You've added some useful context, but I think you're downplaying it's use. It's non-obvious, and in many cases better than just saying "we don't know". For example, if some company's server has been down for an hour, and you don't know anything more, it would be reasonable to say to your boss: "I'll look into it, but without knowing more about it, stastically we have a 50% chance of it being back up in an hour".
> The better thing to do is to get some even-specific knowledge, rather than trying to reason from a priori logic
True, and all the posts above have acknowledged this.
> "I'll look into it, but without knowing more about it, stastically we have a 50% chance of it being back up in an hour"
This is exactly what I don't think is right. This particular outage has the same a priori chance of being back in 20 minutes, in one hour, in 30 hours, in two weeks, etc.
Ah, that's not correct... That explains why you think it's "trite", (which it isn't).
The distribution is uniform before you get the measurement of time taken already. But once you get that measurement, it's no longer uniform. There's a decaying curve whose shape is defined by the time taken so far. Such that the statement above is correct, and the estimate `time_left=time_so_far` is useful.
Can you suggest some mathematical reasoning that would apply?
If P(1 more minute | 1 minute so far) = x, then why would P(1 more minute | 2 minutes so far) < x?
Of course, P(it will last for 2 minutes total | 2 minutes elapsed) = 0, but that can only increase the probabilities of any subsequent duration, not decrease them.
(t_obs is time observed to have survived, t_more how long to survive)
Case 1 (x): It has lasted 1 minute (t_obs=1). The probability of it lasting 1 more minute is: 1 / (1 + 1) = 1/2 = 50%
Case 2: It has lasted 2 minutes (t_obs=2). The probability of it lasting 1 more minute is: 2 / (2 + 1) = 2/3 ≈ 67%
I.e. the curve is a decaying curve, but the shape / height of it changes based on t_obs.
That gets to the whole point of this, which is that the length of time something has survived is useful / provides some information on how long it is likely to survive.
Where are you getting this formula from? Either way, it doesn't have the property we were originally discussing - the claim that the best estimate of the duration of an event is the double of it's current age. That is, by this formula, the probability of anything collapsing in the next millisecond is P(1 more millisecond | t_obs) = t_obs / t_obs + 1ms ~= 1 for any t_obs >> 1ms. So by this logic, the best estimate for how much longer an event will take is that it will end right away.

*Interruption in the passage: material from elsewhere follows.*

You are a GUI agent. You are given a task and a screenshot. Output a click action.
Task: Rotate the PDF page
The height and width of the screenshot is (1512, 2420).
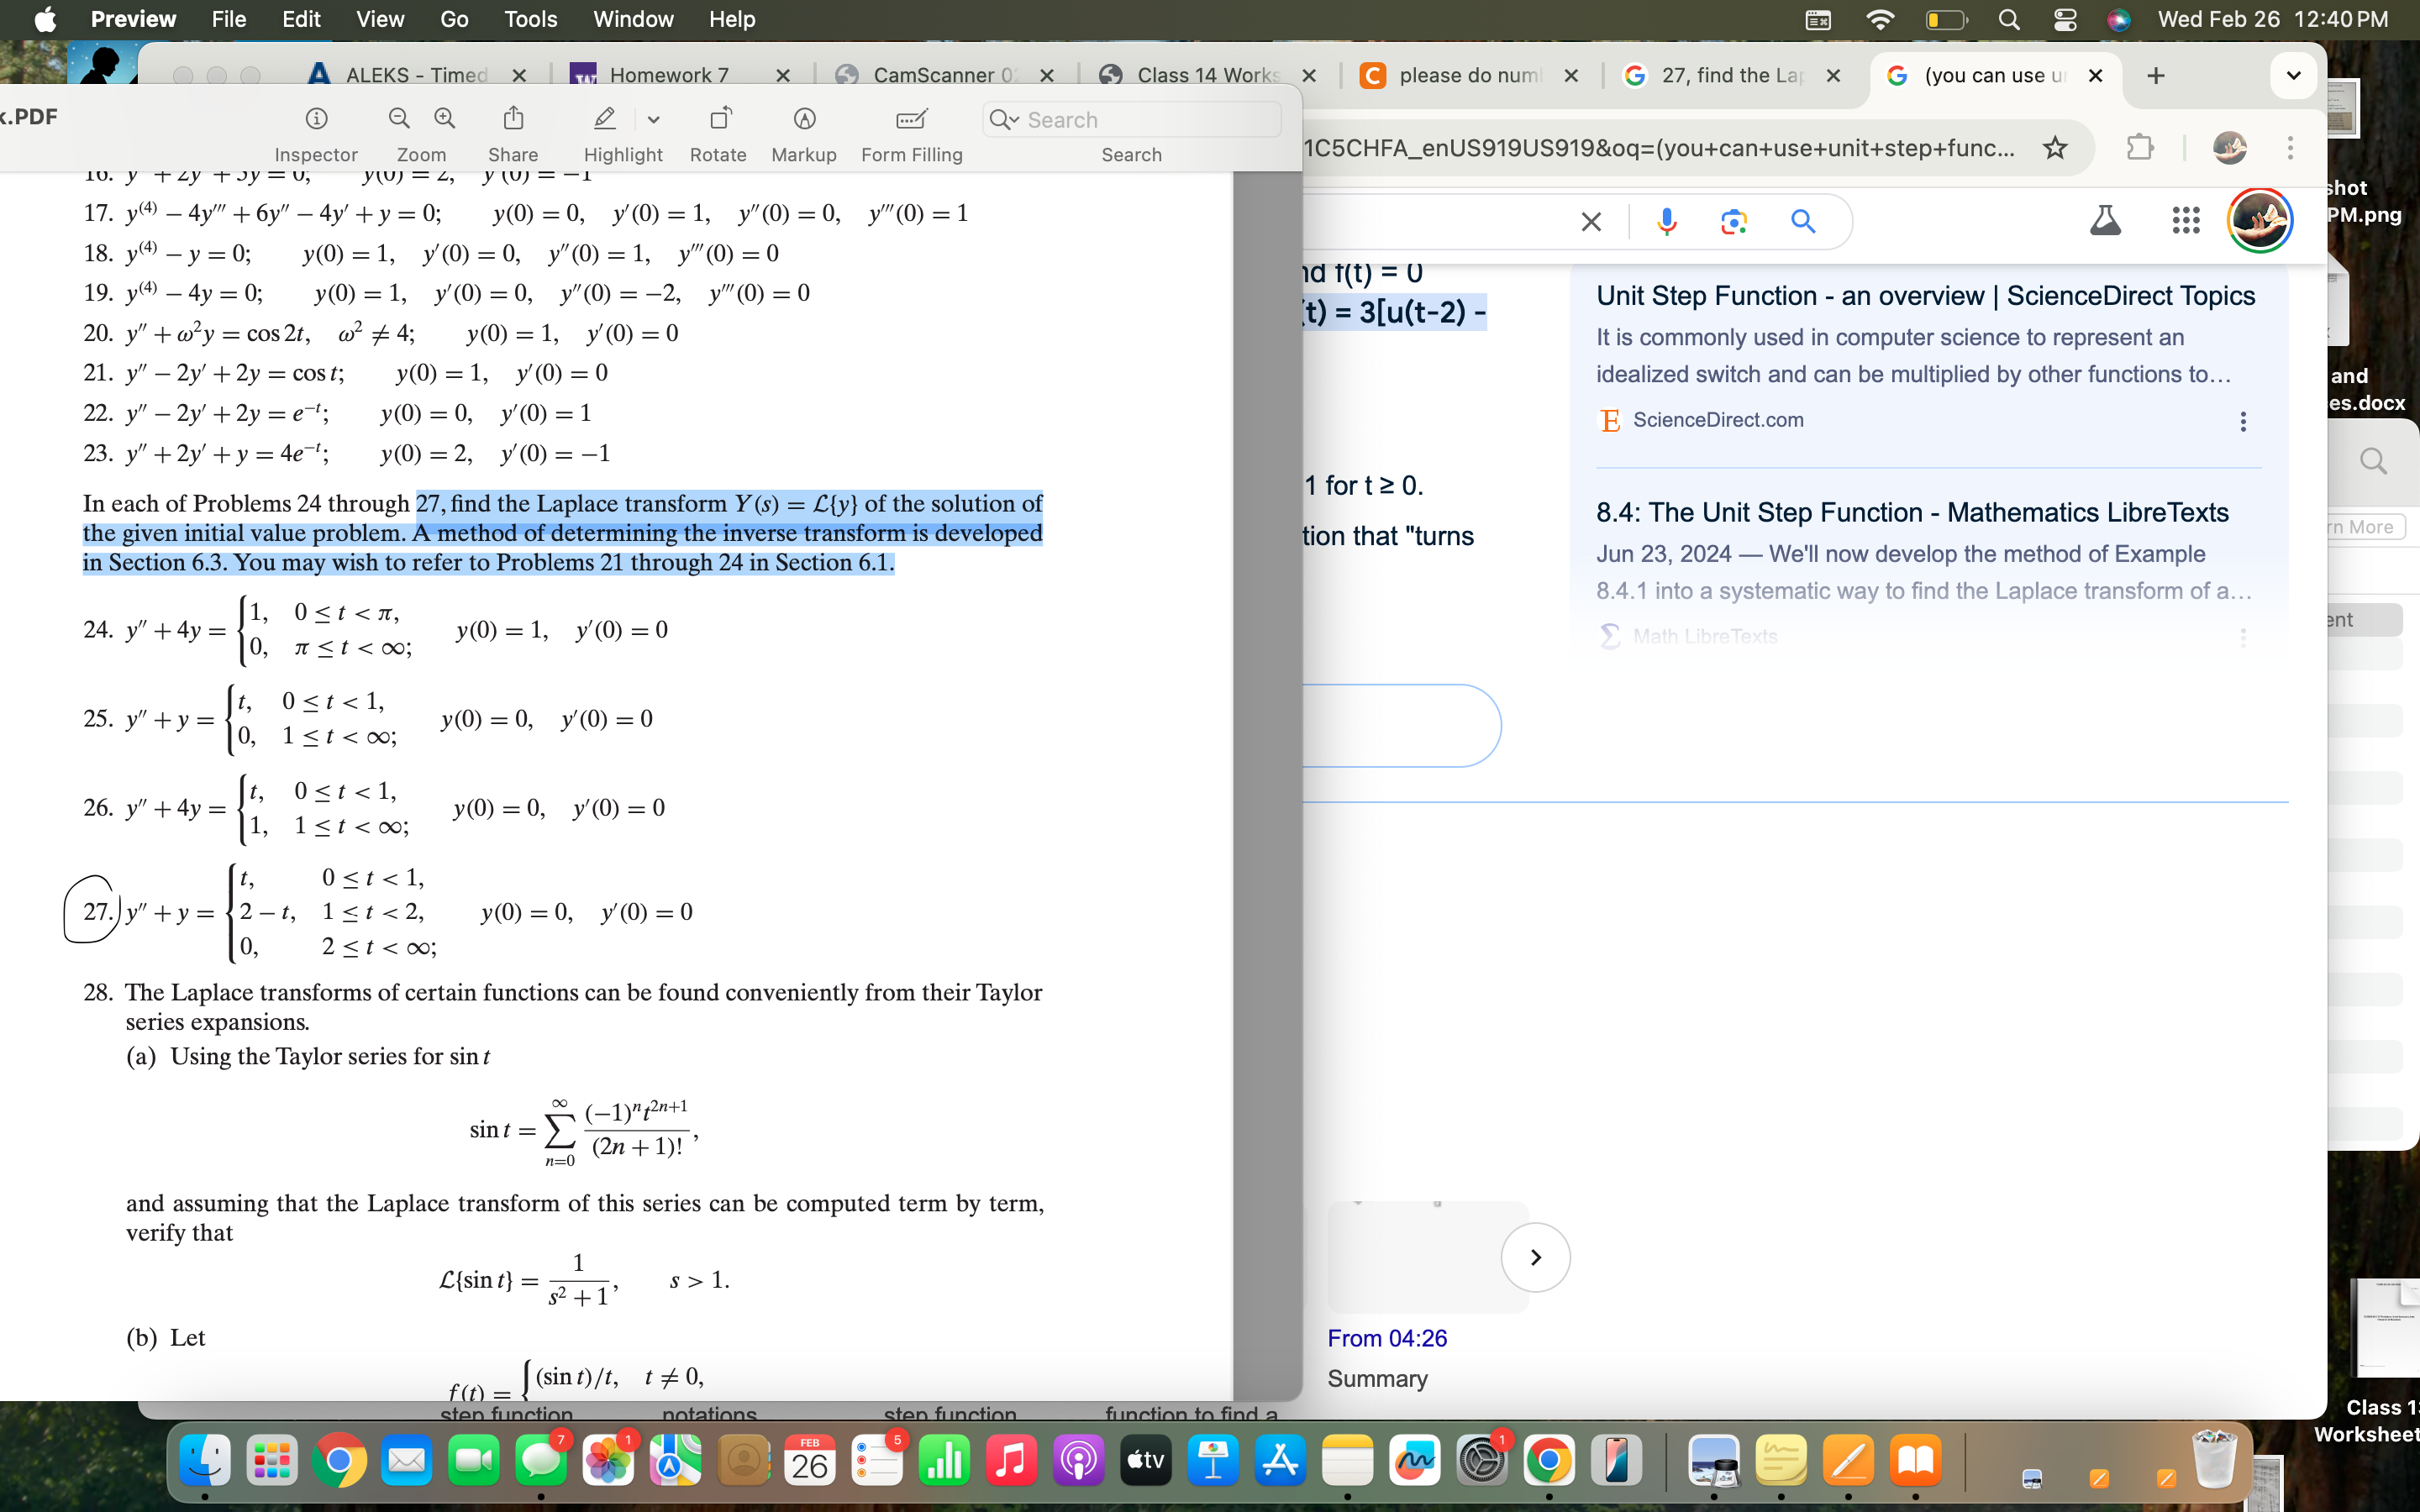(718, 121)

The formula I've found that appears to summarize the original "Copernican argument" for duration is more complex - for 50% confidence, it would say:
P(t_more in [1/3 t_obs, 3t_obs]) = 50%
That is, if given that we have a 50% chance to be experiencing the middle part of an event, we should expect its future life to be between one third and three times its past life.
Of course, this can be turned on its head: we're also 50% likely to be experiencing the extreme ends of an event, so by the same logic we can also say that P(t_more = 0 [we're at the very end] or t_more = +inf [we're at the very beginning and it could last forever] ) is also 50%. So the chance t_more > t_obs is equal to the chance it's any other value. So we have precisely 0 information.
The bottom line is that you can't get more information out a uniform distribution. If we assume all future durations have the same probability, then they have the same probability, and we can't predict anything useful about them. We can play word games, like this 50% CI thing, but it's just that - word games, not actual insight.
It's not a uniform distribution after the first measurement, t_obs. That enables us to update the distribution, and it becomes a decaying one.
I think you mistakenly believe the distribution is still uniform after that measurement.
The best guess, that it will last for as long as it already survived for, is actually the "median" of that distribution. The median isn't the highest point on the probability curve, but the point where half the area under the curve is before it, and half the area under the curve is after it.
> The better thing to do is to get some even-specific knowledge, rather than trying to reason from a priori logic
True, and all the posts above have acknowledged this.